Bazen beni o kıza karşı savunacak diye korkuyordum. Telefonuma gelen mesaj ile gözlerimi kapıdan telefonuma çevirdim.
Bilinmeyen Numara: okulun yanında ki parka gel.
Bilinmeyen Numara: yoksa senin için çok kötü olacak.
Asya: önce yazmayı öğren.
Asya: oradaki "ki" bitişik yazılır.
Bilinmeyen Numara: o zaman
Bilinmeyen Numara: günlüğüne de yalnış yazmıyorsundur?
Bilinmeyen Numara: şimdi bakacağımda
Asya: ne diyorsun sen ya?
Bilinmeyen Numara: *fotoğraf*
Cevap vermeden çıktım ve kızlara gösterdim. Günlüğümü bir şekilde almıştı ve içinde yazanları kimse bilmiyordu. Eğer herhangi biri biliyor olsaydı, ben kesinlikle biterdim.
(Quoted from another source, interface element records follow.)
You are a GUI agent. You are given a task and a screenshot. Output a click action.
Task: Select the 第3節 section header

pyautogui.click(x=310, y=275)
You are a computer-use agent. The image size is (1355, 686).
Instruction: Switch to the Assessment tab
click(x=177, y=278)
"Hadi gidelim." dedi Hayat bunu bekliyormuşcasına. Beraber hızla okuldan çıktık ve parka varana kadar hiç konuşmadık. Hayat gülümsüyordu, kavga çıkacağını biliyordu çünkü. Ege de mutluydu, Selim'in hastaneye yatması gerçeği bir süredir kafasında değilmiş gibiydi. En azından, son beş dakikadır.
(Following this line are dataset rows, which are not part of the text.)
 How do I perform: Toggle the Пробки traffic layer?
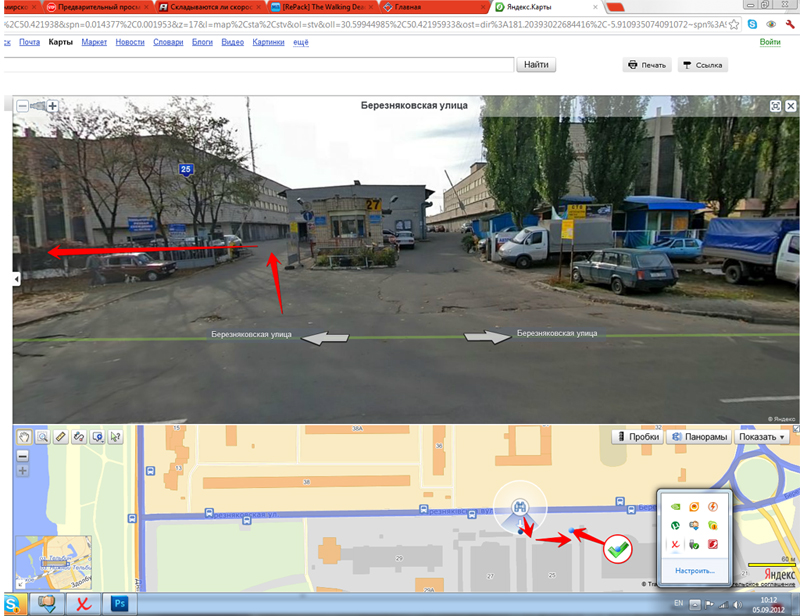[x=637, y=437]
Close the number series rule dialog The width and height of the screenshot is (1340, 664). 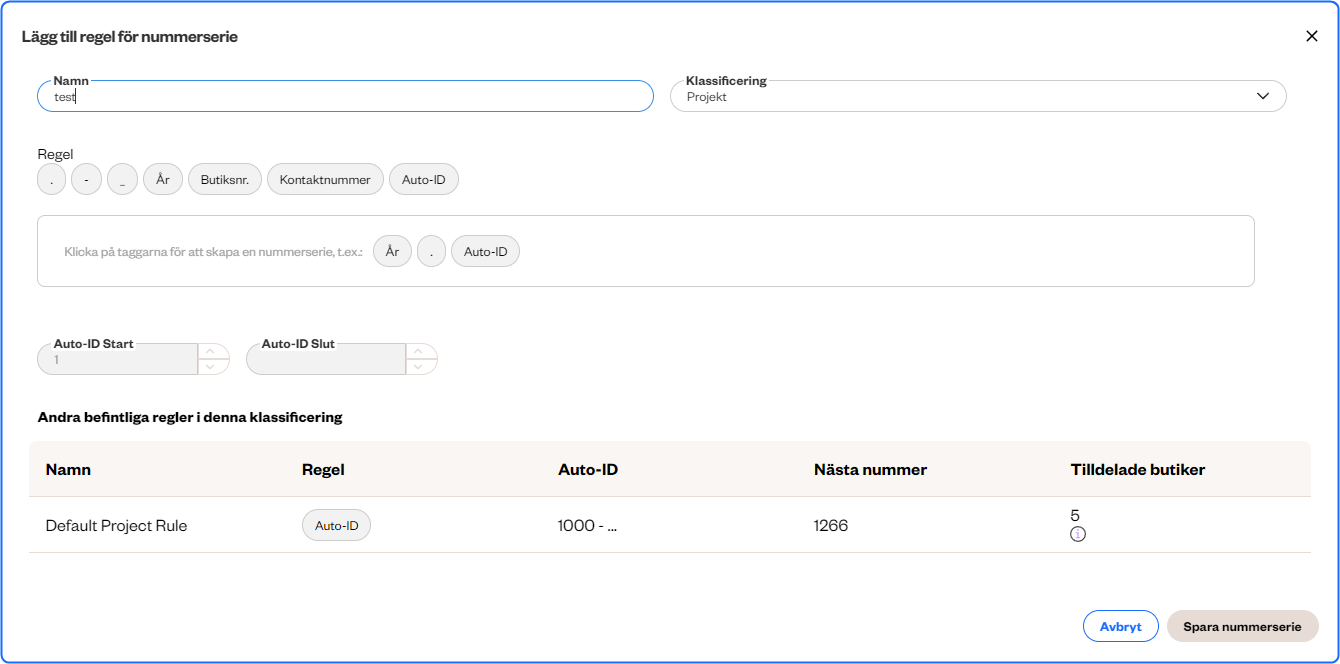pos(1312,36)
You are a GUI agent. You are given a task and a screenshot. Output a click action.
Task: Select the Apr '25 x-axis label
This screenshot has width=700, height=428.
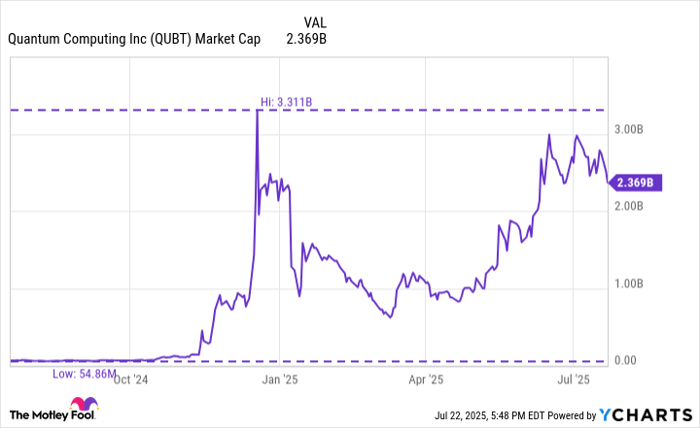click(426, 379)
Geldiğimizde karşımda Belinay'ı görünce pek de şaşırmadım. Elinde günlüğümü tutuyor ve çirkin bir şekilde gülümsüyordu. Yanında beş kadar kız vardı ve onlar da aynı şekilde gülümsüyordu.
"Bakalım, bakalım Asya... Demek eski sevgilini aldattığın için pişmanlık duyuyorsun. Demek Hayat'ı çok takıntılı buluyorsun. Neydi adı? Ah, evet. Furkan'a çok takıntılı Hayat. Sonra, Ege. Ege'nin de Selim'den ayrılması gerektiğini söylüyorsun. Çünkü o lanet bir bipolarmış!" Şaşkınlıkla arkadaşlarıma döndüm. Böyle şeyler yazdığıma inanamazlardı.
"Kızlar, buna inanmayın. Gerçekten, öyle bir -"
"Sakin ol, onun sözüne kanacak değiliz." dedi Ege güven veren bir ses tonuyla. Gülümsedim ve Belinay'a döndüm.
"Sana bir şey diyeyim mi, o günlüğü nasıl çantamdan aldın bilmiyorum. Ama bana ellerinle onu geri vereceksin." Şaşırmış gibiydi. Bana öylece bakıyordu.
"Nasıl yani?"
"Böyle." Saçını elime doladım ve onu hafifçe eğdim. Bacağıma tekme atınca yere düştüm ama istifimi bozmadan onu altıma çekip yüzüne bir yumruk attım. Bir iki arkadaşı kavga olmayacağını düşündüğü için gitmişti; Ege bir kızı döverken başkasına tekme atıyordu, Hayat ise burada açıklayamayacağım garip bir fantezisini gerçekleştiriyordu. Cidden, ne yapıyordu o öyle?